_FRAGMENT TEKSTU_
----------
Związkowcy zakończyli pikiety resortów: skarbu państwa, pracy i polityki społecznej, transportu, gospodarki, zdrowia, rolnictwa oraz spraw wewnętrznych i sprawiedliwości i wyruszyli przed Sejm. Ok. godz. 14. przemówią tam liderzy "Solidarności", OPZZ i FZZ.
Przejście manifestantów będzie skutkowało czasowym wstrzymaniem ruchu na trasie przemarszu. Przemarsz jest bardzo głośny, słychać okrzyki, gwizdy, bębny, wycie syren i muzykę z głośników.
"Emeryt też człowiek, też jest potrzebny krajowi" ; "Chcemy być pracownikami a nie niewolnikami w bankach", "Chcemy wyższych płac", "Dość lekceważenia społeczeństwa" - pod takimi hasłami demonstrujący przed resortem pracy wyruszyli przed Sejm.
----------
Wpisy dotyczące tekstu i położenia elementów
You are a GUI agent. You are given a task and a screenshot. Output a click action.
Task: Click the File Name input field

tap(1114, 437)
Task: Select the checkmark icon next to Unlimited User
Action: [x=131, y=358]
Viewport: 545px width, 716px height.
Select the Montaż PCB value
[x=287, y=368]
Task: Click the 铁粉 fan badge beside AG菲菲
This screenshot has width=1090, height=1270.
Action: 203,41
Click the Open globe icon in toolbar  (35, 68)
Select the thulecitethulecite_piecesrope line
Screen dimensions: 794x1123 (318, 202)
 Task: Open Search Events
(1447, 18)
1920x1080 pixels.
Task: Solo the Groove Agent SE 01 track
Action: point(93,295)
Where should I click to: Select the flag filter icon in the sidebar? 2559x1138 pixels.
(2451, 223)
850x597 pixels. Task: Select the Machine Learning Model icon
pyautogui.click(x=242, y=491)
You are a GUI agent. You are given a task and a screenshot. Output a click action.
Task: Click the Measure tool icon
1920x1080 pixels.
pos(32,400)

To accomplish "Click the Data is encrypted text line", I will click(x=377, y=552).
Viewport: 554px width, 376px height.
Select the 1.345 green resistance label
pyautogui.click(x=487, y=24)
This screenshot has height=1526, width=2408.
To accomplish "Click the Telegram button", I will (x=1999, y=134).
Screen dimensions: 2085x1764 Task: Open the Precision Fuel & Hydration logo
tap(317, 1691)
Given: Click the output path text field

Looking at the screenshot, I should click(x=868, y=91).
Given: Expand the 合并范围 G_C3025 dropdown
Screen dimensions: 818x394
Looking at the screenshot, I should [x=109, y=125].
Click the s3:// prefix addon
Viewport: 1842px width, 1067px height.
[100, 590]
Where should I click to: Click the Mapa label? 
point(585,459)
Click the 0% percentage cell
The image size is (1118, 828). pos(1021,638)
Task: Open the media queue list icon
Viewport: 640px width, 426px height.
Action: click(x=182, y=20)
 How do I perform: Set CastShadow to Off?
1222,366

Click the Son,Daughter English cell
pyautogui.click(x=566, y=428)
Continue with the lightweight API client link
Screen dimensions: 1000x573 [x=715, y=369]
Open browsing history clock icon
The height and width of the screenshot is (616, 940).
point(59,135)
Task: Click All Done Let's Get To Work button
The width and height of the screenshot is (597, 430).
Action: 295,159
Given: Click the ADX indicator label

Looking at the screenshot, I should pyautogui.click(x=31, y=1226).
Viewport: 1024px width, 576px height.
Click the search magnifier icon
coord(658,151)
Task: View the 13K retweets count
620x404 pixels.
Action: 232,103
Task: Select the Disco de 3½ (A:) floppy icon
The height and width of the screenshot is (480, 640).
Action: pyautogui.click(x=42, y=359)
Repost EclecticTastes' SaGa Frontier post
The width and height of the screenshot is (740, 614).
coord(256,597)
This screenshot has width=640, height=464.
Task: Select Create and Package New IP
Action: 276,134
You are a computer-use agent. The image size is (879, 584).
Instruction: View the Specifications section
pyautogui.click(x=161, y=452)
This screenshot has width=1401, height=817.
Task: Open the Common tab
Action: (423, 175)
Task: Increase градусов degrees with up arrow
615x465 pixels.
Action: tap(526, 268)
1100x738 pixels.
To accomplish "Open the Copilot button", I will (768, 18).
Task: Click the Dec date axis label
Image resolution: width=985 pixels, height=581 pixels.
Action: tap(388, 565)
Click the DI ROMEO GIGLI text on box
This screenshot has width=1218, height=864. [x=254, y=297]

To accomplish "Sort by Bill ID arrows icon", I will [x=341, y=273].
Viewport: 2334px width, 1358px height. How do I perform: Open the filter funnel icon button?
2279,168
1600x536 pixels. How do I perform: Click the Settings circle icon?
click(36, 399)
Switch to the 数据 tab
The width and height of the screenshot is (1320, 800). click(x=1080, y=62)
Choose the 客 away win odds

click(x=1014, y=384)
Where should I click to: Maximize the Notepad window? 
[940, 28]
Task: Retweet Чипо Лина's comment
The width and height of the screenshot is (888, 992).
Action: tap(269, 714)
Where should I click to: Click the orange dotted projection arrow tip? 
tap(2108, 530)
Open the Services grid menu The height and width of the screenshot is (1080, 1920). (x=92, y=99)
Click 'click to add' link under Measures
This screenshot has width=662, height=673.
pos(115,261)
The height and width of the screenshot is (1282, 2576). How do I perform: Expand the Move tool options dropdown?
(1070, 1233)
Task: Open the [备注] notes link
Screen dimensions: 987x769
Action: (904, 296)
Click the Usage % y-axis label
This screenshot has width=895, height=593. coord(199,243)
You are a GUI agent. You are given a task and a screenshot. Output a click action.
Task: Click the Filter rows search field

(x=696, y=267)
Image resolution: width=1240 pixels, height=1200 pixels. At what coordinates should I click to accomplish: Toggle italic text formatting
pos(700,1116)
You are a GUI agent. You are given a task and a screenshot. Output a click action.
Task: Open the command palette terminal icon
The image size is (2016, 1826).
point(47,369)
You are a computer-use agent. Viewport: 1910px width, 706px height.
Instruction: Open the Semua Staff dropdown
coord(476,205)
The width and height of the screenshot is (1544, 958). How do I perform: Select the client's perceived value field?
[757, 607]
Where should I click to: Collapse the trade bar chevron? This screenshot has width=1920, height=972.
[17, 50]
----------
_ZADANIA DO WYKONANIA_
1. Proszę zwrócić dosłownie fragment tekstu o manifestacji związkowców, zaczynając od słów "Związkowcy zakończyli pikiety" i kontynuując aż do słów "muzykę z głośników.".
2. Proszę poprowadzić dalej tekst o manifestacji związkowców, począwszy od miejsca, w którym się kończy.

_W ODPOWIEDZI_
1.
Związkowcy zakończyli pikiety resortów: skarbu państwa, pracy i polityki społecznej, transportu, gospodarki, zdrowia, rolnictwa oraz spraw wewnętrznych i sprawiedliwości i wyruszyli przed Sejm. Ok. godz. 14. przemówią tam liderzy "Solidarności", OPZZ i FZZ.
Przejście manifestantów będzie skutkowało czasowym wstrzymaniem ruchu na trasie przemarszu. Przemarsz jest bardzo głośny, słychać okrzyki, gwizdy, bębny, wycie syren i muzykę z głośników.

2.
Grupy związkowców sprzed poszczególnych resortów łączą się i wspólnie maszerują w stronę Sejmu, gdzie przewidziano wystąpienia liderów trzech central związkowych.
Zamknięte dla ruchu są Krakowskie Przedmieście oraz ul. Miodowa (na odcinku Królewska Świętojerska) oraz wyłączona z ruchu ul. Puławska (od ul. Rakowieckiej do pl. Unii Lubelskiej w kierunku centrum) i Al. Szucha (od pl. Unii Lubelskiej do pl. Na Rozdrożu). Przywrócono natomiast ruch na ul. Rakowieckiej. (PAP)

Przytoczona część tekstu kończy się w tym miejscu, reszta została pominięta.